The Audio Set Ontology aims to provide a comprehensive set of categories to describe sound events.

Audio Set Ontology

Dan Ellis dpwe@google.com

v1 2017-03-06

The file ontology.json contains the current definition of the AudioSet ontology, a hierarchical set of audio event classes.

The json file describes a list of sound entity objects. Each object contains the fields:

  • id: The machine identifier for this class, a short sequence like /m/0dgw9r. Where possible, these are based on Knowledge Graph IDs, which were originally used in Freebase.
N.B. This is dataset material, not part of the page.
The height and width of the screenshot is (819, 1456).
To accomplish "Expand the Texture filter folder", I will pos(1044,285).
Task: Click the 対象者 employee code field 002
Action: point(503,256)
  • name: The Display Name that refers to the class. Should be unique and unambiguous. Several classes have one or more synonyms included in their display names, for example "Male speech, man speaking".

  • description: A description of the class in a few lines.

  • citation_uri: A pointer to any text used as the basis for the description. Frequently points to a Wikipedia page.

  • positive_examples: A list of compact URLs to segments within YouTube files that provide confirmed positive examples of this class. Each entry is of the form youtu.be/8uI9H5jGRV8?start=30&end=40, meaning the example is the 10 seconds starting 30 seconds in to the the YouTube video whose ID is 8uI9H5jGRV8.

  • child_ids: A list of the id fields for any classes that children of this class in the class hierarchy.

  • restrictions: A list that can include the following values:

    • abstract for a class that is principally a container within the hierarchy, but will not have any explicit examples for itself. "Human voice" is an abstract class. Abstract classes will always have children.

    • blacklist for classes that have been excluded from rating for the time being. These are classes that we found were too difficult for raters to mark reliably, or for which we had too much trouble finding candidates, or which we decided to drop from labeling for some other reason.

The ontology is made available by Google Inc. under a Creative Commons Attribution-ShareAlike 4.0 International (CC BY-SA 4.0) license.